Text for analysis:
━━━━

Believe me, I know, with the possibilities of other medical conditions I could be afflicted with, this is minor among them.  And I am grateful this is what I have to put up with compared with others.

But allow an old broad a few minutes to moan.

Crossing Acute Renal Failure Off Of My Bucket List

Whew – that leaves only bungee jumping and typhoid fever!

So, in obvious response to my threat of naked hot tubbing with the new tub, the supreme powers that be saw fit to smite me down to prevent the possibility of widespread hysteria at the mere thought of this pasty white sack of flour nude.  In hot, bubbly water.  This, apparently, is a sight reserved only for those making chicken soup.

I was happily getting ready to go to parents’ weekend to pick Eilis up at camp last Friday, and I came down with chills.  I had minor back pain, and based on a history of kidney stones, I briefly thought it might be that – but when the excruciating, I’d rather give birth to quintuplets without the benefit of medical intervention pain never materialized, I chalked it up to bad Chinese food.

━━━━

Stored records:
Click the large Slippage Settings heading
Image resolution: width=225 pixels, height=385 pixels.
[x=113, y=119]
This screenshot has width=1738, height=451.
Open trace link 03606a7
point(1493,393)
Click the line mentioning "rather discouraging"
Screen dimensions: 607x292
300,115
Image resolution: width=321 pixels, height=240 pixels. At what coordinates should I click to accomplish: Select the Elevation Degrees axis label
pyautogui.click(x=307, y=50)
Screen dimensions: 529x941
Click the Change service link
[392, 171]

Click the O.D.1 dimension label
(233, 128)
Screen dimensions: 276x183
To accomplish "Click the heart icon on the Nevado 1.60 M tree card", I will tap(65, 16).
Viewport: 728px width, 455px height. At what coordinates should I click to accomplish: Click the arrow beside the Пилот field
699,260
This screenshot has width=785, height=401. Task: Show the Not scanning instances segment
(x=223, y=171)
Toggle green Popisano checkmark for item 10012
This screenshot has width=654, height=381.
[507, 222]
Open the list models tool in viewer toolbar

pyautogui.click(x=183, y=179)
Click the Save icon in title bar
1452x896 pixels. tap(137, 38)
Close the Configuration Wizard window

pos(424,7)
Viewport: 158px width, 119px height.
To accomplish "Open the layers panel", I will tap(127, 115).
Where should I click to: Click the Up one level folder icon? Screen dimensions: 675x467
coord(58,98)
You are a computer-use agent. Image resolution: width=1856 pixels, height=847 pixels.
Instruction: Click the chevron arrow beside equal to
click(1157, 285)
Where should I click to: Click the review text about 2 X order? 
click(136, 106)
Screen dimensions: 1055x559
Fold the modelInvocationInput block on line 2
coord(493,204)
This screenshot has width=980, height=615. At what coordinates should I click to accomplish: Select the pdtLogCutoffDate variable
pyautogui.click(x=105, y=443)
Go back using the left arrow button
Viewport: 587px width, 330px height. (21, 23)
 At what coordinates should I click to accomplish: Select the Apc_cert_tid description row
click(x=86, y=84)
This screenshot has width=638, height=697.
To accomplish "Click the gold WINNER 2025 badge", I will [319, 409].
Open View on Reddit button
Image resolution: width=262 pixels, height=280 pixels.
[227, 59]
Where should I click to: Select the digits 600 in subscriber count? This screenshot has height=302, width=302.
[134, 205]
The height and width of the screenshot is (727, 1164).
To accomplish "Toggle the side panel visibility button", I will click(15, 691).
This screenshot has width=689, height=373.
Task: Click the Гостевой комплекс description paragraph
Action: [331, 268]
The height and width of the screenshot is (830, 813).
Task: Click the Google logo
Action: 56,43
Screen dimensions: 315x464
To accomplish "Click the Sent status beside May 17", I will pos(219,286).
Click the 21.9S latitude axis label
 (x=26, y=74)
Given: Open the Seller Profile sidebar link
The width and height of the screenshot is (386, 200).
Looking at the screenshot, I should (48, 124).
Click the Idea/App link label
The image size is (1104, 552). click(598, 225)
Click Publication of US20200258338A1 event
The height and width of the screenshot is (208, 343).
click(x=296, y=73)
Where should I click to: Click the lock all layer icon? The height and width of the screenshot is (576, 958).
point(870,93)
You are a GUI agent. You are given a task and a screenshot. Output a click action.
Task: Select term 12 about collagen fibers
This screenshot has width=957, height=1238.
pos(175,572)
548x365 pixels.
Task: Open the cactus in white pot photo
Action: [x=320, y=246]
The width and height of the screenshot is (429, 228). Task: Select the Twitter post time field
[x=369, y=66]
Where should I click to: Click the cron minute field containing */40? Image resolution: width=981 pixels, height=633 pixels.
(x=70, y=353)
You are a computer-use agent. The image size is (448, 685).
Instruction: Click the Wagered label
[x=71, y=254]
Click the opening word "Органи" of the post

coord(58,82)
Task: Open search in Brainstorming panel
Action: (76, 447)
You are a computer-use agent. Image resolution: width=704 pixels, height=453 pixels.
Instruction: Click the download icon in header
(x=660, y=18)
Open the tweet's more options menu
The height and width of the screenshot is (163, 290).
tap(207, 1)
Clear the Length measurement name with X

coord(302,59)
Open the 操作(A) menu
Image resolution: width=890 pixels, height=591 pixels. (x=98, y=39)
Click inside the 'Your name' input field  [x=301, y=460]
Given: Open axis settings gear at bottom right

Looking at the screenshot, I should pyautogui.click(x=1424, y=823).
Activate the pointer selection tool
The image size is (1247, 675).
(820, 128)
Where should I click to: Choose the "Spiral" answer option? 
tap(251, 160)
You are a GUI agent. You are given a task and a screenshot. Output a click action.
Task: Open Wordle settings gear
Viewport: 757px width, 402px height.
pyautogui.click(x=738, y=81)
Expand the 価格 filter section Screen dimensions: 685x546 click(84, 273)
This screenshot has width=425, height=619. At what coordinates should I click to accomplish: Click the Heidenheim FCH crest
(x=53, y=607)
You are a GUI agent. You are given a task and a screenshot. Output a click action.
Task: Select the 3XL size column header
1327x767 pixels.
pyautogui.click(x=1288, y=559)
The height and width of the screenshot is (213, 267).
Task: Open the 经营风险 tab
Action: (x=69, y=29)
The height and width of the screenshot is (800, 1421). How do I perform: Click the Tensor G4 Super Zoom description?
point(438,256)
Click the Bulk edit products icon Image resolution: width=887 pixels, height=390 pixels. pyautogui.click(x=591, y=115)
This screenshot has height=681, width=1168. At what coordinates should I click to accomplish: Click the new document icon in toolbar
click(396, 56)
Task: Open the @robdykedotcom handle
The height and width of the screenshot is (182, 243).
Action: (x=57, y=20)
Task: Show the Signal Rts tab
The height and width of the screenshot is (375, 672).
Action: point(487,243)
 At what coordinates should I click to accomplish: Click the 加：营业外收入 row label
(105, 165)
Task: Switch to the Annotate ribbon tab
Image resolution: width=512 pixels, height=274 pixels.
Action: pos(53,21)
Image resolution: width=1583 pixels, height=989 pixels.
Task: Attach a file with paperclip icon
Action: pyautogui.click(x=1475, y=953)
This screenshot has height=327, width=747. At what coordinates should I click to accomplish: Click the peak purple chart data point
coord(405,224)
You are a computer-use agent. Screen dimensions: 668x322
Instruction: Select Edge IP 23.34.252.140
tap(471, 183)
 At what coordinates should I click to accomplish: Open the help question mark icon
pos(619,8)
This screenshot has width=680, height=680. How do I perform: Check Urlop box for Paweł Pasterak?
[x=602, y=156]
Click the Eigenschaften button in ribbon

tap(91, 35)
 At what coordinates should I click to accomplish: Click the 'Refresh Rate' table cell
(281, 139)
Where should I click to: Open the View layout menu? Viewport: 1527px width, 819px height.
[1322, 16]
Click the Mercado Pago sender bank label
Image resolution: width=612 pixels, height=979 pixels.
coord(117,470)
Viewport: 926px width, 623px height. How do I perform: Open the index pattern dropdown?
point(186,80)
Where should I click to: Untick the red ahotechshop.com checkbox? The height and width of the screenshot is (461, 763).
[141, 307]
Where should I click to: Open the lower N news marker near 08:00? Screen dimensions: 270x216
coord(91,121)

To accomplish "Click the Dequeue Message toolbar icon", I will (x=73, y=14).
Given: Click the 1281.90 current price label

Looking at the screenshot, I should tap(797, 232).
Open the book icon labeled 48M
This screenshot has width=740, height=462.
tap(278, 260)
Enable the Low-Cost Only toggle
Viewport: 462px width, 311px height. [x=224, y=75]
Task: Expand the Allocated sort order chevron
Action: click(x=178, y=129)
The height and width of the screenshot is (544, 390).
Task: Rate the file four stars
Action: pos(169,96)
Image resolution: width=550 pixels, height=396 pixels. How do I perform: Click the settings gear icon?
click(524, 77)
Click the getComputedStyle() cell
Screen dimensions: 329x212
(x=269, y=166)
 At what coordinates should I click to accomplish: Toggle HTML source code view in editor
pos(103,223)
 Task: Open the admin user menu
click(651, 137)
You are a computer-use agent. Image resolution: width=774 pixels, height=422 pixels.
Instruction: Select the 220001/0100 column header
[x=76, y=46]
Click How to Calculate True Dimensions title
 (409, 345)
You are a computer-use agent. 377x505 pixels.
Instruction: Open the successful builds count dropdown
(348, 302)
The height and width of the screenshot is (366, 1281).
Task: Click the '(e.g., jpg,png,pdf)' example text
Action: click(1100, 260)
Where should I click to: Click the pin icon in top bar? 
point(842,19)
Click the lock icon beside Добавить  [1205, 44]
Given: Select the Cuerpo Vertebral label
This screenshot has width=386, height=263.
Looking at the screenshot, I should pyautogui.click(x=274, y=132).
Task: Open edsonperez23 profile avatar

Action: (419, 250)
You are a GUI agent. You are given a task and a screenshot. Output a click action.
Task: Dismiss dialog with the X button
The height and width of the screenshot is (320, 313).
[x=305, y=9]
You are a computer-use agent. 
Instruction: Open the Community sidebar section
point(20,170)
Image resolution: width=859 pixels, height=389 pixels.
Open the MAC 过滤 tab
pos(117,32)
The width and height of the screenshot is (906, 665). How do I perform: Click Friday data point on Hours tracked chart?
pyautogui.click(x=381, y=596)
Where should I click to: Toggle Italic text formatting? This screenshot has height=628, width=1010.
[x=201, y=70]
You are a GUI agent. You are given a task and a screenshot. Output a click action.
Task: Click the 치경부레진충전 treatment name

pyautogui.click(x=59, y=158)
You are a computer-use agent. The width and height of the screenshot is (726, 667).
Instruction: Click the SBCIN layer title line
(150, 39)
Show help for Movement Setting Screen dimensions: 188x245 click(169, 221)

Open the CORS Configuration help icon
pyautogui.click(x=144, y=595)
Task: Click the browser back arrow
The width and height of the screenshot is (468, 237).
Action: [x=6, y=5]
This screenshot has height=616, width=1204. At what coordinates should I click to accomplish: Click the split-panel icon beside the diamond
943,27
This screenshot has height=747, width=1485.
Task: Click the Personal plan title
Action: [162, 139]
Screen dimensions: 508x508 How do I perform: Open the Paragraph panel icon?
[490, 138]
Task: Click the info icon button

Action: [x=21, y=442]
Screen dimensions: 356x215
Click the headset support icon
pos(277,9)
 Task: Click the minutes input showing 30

━━━━

Work instructions:
1: In the blog post about acute renal failure, what was the writer getting ready to do last Friday when the chills started?
2: In the blog post about acute renal failure, why did the writer first suspect kidney stones and then blame bad Chinese food instead?
3: Continue the blog post about acute renal failure from where it stops.

Responses by item number:
1: Go to parents' weekend to pick Eilis up at camp.

2: The writer has a history of kidney stones, so the minor back pain briefly suggested them. When the excruciating pain that comes with kidney stones never materialized, the writer put the symptoms down to bad Chinese food.

3:
After a weekend of chills and cold sweats, it seemed like a good idea to skip our planned visit to Niagara Falls and head home.

My family doctor has been my family doctor since I was 19 years old – with the exception of the time I lived in FL.  I never once laid down on his exam table.  I’ve been in there with all kinds of ills and chills, but never felt compelled to lay down.

It was perhaps the fact that I was laying down that prompted him to send me to the ER immediately.  He’s very good at this doctor thing – he should consider a career….just sayin’.

Long story short, in acute renal failure with sepsis, they admit me to the ICU.  What a great place, ICU.  Private room, private nurse, all the IVs you want – and I even vaguely recall there might have been a TV.  It was like staying at the Grand Floridian, only less, ummm, Floridian feeling.

I’ve got a long road to go.  The acute renal failure has left me severely anemic, and the cause of the problem in the first place is indeed an enormous, the size of Stewie from Family Guy’s head kidney stone that is blocking my kidney from draining.  That has to come out, so I’m looking at a surgical procedure at the end of the month.

But in the grand scheme of things, I’m here.  When the ladies from the local Church came to pray with me and give me communion on Sunday, I admit, I cried my eyes out.  Having heard all week long how many hours away I had been from dying, it was overwhelming on a dark, dismal, rainy day to have this lovely woman, dressed in sunshine yellow, there to celebrate with me my going home.

I should pledge to do something great with my life, now that it’s been saved.  But I really try, every day, to do something great for someone.  So I’ll just pledge to continue to be me – for as long as you’ll have me.